Top of Input material

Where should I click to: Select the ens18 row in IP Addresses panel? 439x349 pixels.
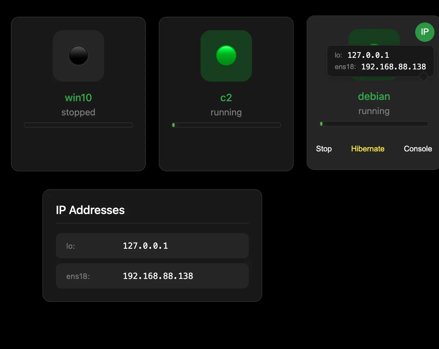152,276
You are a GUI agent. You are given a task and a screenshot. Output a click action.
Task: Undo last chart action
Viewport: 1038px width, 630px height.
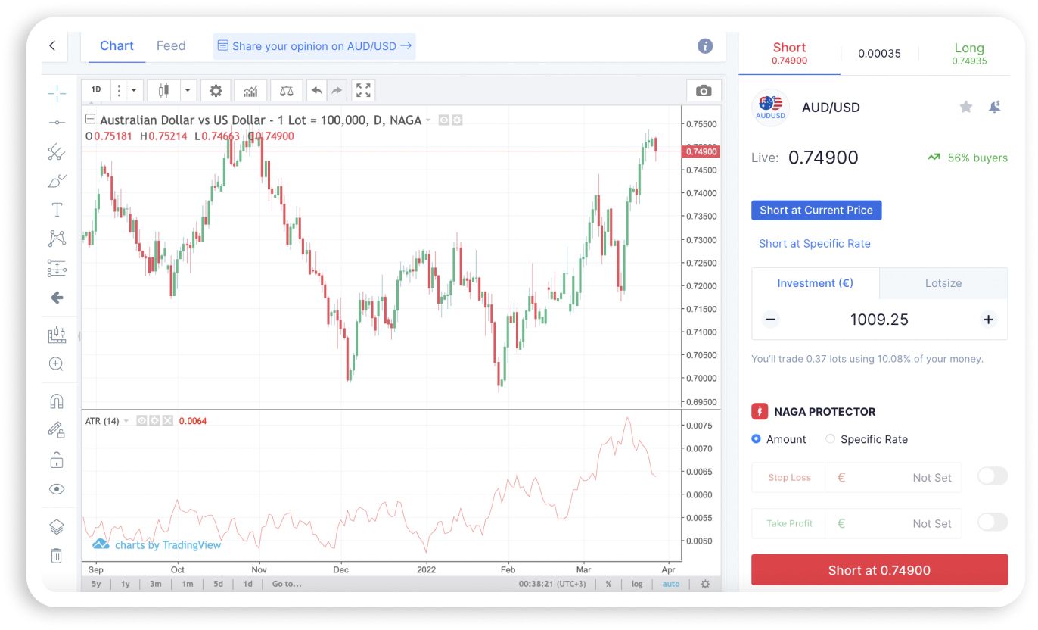click(x=316, y=90)
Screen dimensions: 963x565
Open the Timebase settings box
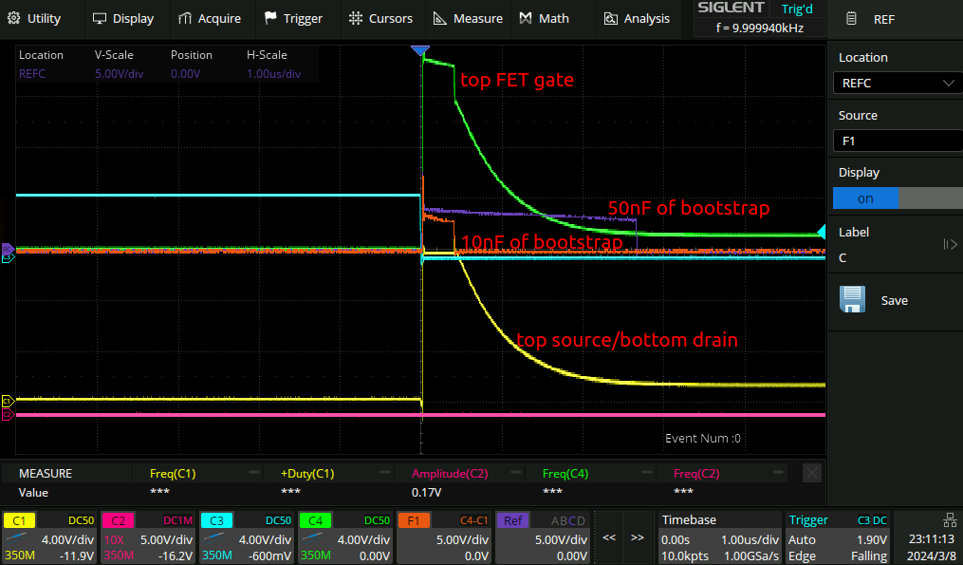tap(718, 537)
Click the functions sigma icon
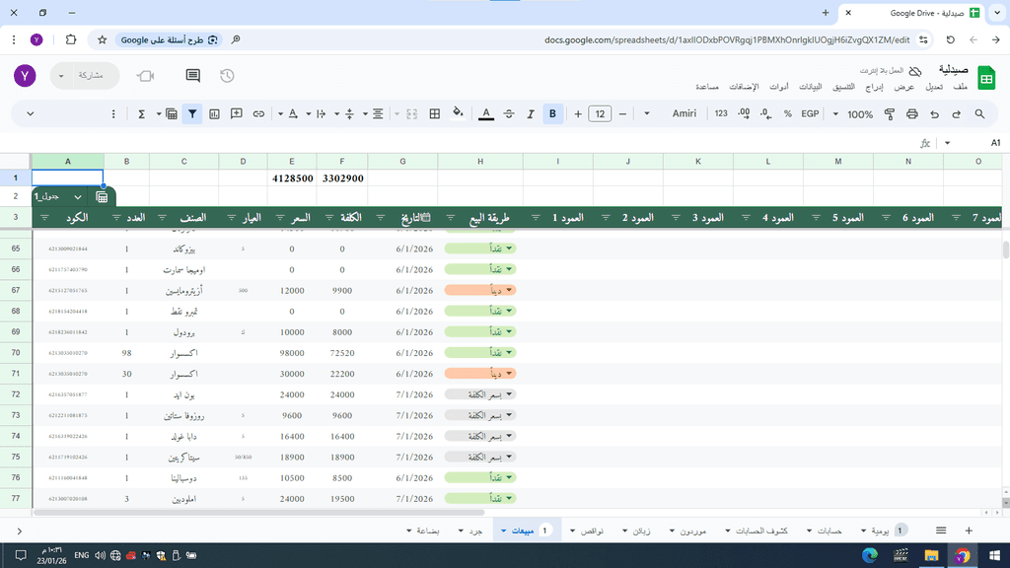This screenshot has height=568, width=1010. [142, 114]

Bottom of Input material

■ What to produce ■
Output each record above exactly; omit the images.

■ Solution for this problem ■
Where should I click to: Select the ens18 row in IP Addresses panel? 439x349 pixels.
152,276
You are a GUI agent. You are given a task and a screenshot. Output a click action.
Task: Undo last chart action
Viewport: 1038px width, 630px height.
click(x=316, y=90)
Screen dimensions: 963x565
Open the Timebase settings box
tap(718, 537)
Click the functions sigma icon
This screenshot has height=568, width=1010. [142, 114]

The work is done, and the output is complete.